Disney Princess Enchanted Tales: Follow Your Dreams
What parents need to know
Parents Need to Know
Parents need to know that this DVD provides reinforcement for the notion that sometimes hard work and perseverance are the only answers. When characters take shortcuts, the result is disaster that the characters themselves must fix. Mischievous school behavior is shown, though a character's willingness to stick it out resolves the problem. The movie doesn't have all-ages appeal, however, thanks to a weak storyline; it works best for ages 3-6.
What's the story?
Continuing the Disney Princess DVD juggernaut, DISNEY PRINCESS ENCHANTED TALES: FOLLOW YOUR DREAMS finds Princess Aurora and Princess Jasmine faced with obstacles that require determination and elbow grease to overcome. The DVD comprises two separate stories. In the first, Princess Aurora is left on her own to run the castle while her family and boyfriend Prince Philip are at a royal conference. While trying to plan a welcome-home dinner, the princess is interrupted by royal duties requiring her to sign papers and meet with complaining villagers. Despite misgivings, she resorts to using a magic wand to make all that pesky responsibility go away so she can get back to party planning. The second half of the DVD features Jasmine, who aims to secure more meaningful work to do than being "a peacock princess." She's given a chance to teach, but then attempts to find and tame a fierce runaway stallion with special importance to her father.
Is it any good?
While the overall message of these two movies will be welcome reinforcement for kids, it's marred by the fact that neither challenge facing the princesses is very compelling. Princess Aurora comes across as a bit of a whiner, while Jasmine overcomes her task with such ease that even young children may wonder why everyone else thought the job was so hard.

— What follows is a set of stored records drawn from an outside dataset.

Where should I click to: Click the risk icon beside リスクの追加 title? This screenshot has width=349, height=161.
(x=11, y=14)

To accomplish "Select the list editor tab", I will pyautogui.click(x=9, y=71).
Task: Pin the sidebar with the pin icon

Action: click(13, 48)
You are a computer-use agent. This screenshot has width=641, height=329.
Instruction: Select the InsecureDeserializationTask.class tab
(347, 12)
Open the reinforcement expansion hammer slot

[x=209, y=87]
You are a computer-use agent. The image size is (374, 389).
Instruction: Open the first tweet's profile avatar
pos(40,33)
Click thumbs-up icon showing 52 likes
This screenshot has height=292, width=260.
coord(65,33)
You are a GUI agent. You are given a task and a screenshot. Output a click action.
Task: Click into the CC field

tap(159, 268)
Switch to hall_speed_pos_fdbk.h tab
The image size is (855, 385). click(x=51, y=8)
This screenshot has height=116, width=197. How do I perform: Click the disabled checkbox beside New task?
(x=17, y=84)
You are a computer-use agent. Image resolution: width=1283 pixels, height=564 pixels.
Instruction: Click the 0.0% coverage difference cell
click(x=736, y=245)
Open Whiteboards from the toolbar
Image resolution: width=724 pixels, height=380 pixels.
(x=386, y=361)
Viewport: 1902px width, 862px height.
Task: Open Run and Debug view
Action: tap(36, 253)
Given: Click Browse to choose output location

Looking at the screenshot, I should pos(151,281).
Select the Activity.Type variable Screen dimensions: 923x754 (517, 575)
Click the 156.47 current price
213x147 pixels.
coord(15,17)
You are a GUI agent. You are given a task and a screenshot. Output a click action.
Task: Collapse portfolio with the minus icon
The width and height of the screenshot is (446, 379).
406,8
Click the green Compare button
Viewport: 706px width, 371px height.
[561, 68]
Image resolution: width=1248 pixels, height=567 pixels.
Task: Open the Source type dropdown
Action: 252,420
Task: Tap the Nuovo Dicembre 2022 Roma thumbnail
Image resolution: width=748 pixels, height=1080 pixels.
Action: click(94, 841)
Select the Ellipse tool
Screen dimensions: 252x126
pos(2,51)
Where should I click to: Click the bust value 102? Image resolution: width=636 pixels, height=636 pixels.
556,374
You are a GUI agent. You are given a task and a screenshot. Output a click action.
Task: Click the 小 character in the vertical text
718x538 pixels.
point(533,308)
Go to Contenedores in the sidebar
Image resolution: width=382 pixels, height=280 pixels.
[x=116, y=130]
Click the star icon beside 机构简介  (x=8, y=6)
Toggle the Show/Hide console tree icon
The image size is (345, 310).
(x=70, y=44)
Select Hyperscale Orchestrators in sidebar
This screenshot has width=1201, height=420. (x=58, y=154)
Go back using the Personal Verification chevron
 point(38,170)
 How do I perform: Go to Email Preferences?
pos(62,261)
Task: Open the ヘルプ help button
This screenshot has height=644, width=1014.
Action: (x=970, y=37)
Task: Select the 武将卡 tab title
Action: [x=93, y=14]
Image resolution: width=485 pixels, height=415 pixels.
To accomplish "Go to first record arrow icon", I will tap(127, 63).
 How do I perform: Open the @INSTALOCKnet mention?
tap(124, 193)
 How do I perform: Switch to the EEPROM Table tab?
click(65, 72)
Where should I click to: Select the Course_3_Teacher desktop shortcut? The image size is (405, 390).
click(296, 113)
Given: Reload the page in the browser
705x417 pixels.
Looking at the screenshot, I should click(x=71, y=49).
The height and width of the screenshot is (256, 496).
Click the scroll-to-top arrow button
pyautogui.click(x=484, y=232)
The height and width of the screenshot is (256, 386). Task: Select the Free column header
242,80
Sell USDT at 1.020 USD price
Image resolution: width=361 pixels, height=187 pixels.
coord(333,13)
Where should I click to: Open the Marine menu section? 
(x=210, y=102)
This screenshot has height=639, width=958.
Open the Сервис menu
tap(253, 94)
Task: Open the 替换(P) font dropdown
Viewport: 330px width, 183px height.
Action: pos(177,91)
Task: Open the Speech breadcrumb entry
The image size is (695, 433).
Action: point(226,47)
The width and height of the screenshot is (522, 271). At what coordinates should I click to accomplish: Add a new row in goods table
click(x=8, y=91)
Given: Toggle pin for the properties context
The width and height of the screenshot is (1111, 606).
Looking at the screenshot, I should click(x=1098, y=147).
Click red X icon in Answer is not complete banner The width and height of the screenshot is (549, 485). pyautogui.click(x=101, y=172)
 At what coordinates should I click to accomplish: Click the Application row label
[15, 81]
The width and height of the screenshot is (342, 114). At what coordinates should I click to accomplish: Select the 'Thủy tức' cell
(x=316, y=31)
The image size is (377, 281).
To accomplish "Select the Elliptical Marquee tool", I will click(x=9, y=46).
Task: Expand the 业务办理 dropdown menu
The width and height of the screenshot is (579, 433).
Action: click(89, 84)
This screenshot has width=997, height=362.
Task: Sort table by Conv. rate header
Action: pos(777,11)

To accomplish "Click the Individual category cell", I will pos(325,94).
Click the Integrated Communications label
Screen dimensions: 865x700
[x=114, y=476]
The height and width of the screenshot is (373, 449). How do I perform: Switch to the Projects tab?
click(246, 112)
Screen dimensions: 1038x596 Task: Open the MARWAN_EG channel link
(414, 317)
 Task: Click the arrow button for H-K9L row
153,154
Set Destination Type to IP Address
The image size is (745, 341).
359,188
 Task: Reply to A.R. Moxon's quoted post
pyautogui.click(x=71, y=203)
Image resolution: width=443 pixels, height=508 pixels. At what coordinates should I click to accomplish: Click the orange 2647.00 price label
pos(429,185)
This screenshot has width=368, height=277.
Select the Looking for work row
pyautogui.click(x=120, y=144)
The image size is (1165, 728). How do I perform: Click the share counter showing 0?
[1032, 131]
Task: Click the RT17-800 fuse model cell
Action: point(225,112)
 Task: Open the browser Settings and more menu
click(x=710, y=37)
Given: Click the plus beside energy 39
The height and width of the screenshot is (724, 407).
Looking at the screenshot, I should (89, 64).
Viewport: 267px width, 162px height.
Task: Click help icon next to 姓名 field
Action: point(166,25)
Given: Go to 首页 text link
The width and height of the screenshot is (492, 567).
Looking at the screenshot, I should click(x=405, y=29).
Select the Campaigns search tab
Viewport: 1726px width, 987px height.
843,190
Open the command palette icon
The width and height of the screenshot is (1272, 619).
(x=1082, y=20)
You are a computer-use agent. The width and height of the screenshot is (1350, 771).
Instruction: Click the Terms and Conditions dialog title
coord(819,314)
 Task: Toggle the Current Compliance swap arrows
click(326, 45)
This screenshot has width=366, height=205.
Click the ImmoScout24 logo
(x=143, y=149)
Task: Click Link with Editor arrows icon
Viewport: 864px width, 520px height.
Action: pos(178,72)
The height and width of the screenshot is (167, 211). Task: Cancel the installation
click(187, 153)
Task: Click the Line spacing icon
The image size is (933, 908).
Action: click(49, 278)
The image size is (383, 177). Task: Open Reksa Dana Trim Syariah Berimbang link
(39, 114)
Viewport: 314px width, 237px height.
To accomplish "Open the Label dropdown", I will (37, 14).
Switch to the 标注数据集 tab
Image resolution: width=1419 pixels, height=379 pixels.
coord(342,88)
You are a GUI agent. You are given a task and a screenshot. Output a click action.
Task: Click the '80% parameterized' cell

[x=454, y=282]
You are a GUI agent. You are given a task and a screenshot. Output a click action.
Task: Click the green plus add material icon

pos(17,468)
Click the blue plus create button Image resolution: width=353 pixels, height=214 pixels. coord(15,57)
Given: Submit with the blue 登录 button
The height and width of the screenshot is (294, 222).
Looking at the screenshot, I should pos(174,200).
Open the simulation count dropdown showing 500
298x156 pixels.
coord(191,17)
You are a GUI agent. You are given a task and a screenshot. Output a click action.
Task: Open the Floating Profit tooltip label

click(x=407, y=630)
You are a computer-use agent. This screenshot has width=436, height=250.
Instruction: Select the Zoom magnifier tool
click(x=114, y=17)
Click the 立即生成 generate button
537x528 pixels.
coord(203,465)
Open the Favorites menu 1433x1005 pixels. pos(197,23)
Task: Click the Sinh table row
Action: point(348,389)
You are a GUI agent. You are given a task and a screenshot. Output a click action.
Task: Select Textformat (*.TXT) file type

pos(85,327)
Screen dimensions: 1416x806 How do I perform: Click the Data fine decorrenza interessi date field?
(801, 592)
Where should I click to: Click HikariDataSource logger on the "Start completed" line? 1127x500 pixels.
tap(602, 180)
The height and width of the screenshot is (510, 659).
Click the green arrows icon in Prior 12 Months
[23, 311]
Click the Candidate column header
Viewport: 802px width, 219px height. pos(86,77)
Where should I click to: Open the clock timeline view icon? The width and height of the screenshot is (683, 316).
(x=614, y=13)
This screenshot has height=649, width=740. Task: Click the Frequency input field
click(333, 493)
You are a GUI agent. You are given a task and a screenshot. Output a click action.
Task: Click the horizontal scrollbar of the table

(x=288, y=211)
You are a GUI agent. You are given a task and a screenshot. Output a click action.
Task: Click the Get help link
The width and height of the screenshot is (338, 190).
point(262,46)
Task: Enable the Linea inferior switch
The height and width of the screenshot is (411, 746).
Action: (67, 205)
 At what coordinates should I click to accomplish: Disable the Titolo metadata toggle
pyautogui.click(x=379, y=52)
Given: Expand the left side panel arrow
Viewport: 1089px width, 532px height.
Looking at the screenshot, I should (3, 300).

All the familiar Disney sidekicks appear for each princess: funny King Hubert for Aurora, wisecracking Iago for Jasmine. Animation is in the familiar Disney style, colorful and skilled. While very young girls in a princess phase will certainly appreciate this movie, girls over 6 will lose interest.
Families can talk about...
Families can talk about situations in which family members have been tempted to take shortcuts to solve problems. Is that the same as giving up?
Both princesses talk about working hard to follow their dreams. What dreams do you have that might involve lots of hard work?